[START Records shown]
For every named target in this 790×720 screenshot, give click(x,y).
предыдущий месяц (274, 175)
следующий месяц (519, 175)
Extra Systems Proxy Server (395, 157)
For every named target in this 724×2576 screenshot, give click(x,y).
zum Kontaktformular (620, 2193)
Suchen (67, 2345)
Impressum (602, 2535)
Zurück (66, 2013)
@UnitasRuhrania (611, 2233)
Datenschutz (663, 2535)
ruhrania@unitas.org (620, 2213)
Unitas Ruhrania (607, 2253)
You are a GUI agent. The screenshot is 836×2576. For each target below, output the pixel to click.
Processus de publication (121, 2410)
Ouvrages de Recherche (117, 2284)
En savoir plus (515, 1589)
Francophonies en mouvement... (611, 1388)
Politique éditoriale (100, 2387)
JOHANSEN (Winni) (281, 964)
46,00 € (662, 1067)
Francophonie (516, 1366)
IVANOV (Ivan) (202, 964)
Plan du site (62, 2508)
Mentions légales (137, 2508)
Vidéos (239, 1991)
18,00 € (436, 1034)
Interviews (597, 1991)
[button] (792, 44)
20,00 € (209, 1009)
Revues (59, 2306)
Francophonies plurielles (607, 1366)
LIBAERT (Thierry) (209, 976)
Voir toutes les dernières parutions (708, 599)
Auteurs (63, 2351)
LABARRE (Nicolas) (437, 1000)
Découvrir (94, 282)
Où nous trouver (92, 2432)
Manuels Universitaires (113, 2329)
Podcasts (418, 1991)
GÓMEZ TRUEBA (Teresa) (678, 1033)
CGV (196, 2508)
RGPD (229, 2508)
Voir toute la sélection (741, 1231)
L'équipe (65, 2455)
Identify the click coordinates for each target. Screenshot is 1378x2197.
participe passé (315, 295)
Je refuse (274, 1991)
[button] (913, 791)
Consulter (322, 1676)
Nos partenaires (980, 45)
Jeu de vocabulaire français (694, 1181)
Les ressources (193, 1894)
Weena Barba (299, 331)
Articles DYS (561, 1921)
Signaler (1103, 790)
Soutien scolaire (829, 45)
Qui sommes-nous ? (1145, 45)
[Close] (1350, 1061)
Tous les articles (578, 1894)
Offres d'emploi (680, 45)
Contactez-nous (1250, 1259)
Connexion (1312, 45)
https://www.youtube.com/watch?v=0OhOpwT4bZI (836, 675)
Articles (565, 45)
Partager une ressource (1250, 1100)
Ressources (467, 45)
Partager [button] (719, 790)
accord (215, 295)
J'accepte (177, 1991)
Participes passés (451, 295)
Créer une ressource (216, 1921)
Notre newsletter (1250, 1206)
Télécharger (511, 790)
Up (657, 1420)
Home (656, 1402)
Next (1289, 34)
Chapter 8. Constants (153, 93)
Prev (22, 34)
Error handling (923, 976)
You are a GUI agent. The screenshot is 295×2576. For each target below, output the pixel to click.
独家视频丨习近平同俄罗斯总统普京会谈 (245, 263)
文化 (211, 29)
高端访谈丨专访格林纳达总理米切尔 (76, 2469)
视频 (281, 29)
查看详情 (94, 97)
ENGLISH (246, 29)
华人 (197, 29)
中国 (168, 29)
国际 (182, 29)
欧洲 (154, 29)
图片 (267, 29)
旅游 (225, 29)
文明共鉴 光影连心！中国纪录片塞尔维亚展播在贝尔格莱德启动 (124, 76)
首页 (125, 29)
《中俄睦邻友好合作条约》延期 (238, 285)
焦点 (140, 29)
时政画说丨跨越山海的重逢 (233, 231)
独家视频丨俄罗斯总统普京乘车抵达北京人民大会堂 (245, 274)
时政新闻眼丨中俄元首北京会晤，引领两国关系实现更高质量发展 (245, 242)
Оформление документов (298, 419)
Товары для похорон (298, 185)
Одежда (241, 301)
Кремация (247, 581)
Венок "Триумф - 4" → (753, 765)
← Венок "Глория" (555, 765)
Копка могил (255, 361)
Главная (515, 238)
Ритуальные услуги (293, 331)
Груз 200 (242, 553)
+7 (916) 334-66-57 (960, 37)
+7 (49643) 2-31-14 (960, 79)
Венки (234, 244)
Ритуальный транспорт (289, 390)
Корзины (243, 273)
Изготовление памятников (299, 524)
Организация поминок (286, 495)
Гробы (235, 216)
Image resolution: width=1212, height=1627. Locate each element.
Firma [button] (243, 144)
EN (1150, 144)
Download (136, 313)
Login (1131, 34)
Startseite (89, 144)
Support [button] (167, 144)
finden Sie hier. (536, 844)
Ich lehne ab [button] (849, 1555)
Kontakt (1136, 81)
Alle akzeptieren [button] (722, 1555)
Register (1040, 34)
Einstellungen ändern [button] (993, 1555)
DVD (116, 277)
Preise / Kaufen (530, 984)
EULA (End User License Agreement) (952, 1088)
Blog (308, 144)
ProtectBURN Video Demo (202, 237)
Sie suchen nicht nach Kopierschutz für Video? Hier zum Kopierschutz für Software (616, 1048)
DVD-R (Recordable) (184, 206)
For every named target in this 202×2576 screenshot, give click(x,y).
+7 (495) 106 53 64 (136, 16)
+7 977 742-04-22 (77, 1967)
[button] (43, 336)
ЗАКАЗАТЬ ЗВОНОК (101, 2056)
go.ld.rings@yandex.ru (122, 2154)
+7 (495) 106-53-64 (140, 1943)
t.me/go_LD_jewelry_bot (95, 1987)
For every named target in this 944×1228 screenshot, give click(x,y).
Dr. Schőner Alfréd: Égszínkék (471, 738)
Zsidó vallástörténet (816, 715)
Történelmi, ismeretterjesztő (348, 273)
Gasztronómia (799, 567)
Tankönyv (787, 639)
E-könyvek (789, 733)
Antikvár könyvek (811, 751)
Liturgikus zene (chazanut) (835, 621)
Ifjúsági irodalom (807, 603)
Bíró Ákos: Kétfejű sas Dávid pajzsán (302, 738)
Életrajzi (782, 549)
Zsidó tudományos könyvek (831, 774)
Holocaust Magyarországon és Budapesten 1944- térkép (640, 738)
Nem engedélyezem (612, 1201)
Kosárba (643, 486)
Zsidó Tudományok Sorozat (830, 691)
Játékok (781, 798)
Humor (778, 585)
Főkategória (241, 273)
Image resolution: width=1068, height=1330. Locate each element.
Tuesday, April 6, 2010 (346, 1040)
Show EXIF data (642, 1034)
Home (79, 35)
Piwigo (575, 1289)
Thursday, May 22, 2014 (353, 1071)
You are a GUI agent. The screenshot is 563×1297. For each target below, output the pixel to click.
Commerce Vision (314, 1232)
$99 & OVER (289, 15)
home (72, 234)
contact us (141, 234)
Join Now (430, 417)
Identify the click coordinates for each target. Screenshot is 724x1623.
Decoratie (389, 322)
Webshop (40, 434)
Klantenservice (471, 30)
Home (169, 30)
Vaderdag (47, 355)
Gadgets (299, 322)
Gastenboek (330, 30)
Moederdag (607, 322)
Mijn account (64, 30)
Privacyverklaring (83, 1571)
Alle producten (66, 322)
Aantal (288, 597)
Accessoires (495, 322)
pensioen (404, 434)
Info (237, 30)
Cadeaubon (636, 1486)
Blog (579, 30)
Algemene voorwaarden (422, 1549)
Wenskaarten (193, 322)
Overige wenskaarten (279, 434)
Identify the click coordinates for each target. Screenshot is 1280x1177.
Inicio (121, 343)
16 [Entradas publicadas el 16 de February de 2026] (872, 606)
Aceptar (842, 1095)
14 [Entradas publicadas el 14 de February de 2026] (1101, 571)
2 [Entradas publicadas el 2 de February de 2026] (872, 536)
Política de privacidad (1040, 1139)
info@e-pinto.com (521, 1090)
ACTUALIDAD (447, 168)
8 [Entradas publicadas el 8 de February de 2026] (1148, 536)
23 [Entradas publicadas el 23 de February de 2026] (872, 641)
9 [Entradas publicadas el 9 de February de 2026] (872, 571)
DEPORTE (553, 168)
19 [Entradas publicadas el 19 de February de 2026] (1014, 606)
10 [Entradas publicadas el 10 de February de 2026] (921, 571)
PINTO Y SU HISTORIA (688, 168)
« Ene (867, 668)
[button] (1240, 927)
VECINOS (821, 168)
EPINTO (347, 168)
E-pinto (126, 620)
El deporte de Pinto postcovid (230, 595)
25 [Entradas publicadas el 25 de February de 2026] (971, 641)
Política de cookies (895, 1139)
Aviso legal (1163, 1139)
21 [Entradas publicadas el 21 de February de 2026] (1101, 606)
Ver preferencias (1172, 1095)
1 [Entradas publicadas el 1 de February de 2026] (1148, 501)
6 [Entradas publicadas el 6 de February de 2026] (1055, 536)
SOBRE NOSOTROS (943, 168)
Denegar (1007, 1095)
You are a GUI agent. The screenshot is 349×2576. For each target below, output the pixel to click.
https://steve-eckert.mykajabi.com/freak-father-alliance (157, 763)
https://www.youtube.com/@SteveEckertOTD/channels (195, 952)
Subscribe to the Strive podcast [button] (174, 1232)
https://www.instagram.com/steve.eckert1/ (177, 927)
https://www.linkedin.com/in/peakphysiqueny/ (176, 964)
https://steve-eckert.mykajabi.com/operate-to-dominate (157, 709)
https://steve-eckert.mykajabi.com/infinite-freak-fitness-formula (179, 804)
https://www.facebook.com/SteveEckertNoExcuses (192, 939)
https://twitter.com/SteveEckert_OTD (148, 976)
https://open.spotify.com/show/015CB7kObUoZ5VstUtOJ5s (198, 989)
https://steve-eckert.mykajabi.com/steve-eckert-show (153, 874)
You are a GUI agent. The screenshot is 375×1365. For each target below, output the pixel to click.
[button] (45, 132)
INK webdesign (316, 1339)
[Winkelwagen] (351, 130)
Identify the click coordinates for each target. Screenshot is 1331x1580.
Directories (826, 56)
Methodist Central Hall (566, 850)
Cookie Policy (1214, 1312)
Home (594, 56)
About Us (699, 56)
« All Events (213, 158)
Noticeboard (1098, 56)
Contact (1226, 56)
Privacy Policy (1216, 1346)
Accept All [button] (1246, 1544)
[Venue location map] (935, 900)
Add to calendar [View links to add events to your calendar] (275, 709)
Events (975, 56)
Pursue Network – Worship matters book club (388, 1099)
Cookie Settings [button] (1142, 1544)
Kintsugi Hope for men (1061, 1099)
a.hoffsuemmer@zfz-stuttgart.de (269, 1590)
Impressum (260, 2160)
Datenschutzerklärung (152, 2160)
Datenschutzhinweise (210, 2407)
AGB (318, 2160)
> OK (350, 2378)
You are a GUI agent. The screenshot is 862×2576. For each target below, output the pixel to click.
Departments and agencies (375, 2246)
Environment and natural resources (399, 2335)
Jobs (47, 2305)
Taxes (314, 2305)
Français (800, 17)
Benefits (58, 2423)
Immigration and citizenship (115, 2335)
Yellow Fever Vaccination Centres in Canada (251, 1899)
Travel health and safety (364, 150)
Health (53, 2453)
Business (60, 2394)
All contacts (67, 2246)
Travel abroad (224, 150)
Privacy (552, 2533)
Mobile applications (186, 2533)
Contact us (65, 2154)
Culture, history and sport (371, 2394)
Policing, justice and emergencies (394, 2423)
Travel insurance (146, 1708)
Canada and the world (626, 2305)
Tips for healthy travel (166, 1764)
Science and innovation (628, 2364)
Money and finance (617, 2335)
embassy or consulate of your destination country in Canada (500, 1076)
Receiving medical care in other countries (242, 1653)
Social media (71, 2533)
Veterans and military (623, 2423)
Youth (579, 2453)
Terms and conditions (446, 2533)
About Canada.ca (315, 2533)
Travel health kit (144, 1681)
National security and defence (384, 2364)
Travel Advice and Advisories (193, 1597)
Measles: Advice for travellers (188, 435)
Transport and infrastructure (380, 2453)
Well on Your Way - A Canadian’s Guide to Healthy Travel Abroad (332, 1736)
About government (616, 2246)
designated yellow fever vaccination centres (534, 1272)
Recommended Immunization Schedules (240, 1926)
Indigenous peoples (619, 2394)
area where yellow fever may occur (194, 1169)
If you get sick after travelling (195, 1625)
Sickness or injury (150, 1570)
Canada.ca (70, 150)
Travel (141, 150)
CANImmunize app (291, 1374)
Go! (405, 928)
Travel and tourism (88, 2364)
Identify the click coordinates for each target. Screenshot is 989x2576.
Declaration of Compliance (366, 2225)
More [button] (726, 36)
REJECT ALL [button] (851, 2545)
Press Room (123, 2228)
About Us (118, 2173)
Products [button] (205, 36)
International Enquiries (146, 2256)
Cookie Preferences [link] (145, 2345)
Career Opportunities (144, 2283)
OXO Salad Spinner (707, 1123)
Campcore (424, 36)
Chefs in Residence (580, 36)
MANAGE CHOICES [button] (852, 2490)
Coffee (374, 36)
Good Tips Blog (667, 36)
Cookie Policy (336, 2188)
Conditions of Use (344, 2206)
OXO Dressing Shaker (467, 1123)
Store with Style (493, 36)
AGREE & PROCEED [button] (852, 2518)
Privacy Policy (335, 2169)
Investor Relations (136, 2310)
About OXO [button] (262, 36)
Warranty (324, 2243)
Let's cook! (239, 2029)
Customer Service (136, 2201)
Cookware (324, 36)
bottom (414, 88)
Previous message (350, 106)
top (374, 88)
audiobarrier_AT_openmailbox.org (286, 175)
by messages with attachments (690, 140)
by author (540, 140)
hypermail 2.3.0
[END Records shown]
▶ [Exercise brief]
Rewrite the material from the line with "Good Tips Blog (667, 36)" up to and including its final line, switching "Warranty" to "Guarantee" and leaving everything else unchanged.

▶ [Output below]
Good Tips Blog (667, 36)
Cookie Policy (336, 2188)
Conditions of Use (344, 2206)
OXO Dressing Shaker (467, 1123)
Store with Style (493, 36)
AGREE & PROCEED [button] (852, 2518)
Privacy Policy (335, 2169)
Investor Relations (136, 2310)
About OXO [button] (262, 36)
Guarantee (324, 2243)
Let's cook! (239, 2029)
Customer Service (136, 2201)
Cookware (324, 36)
bottom (414, 88)
Previous message (350, 106)
top (374, 88)
audiobarrier_AT_openmailbox.org (286, 175)
by messages with attachments (690, 140)
by author (540, 140)
hypermail 2.3.0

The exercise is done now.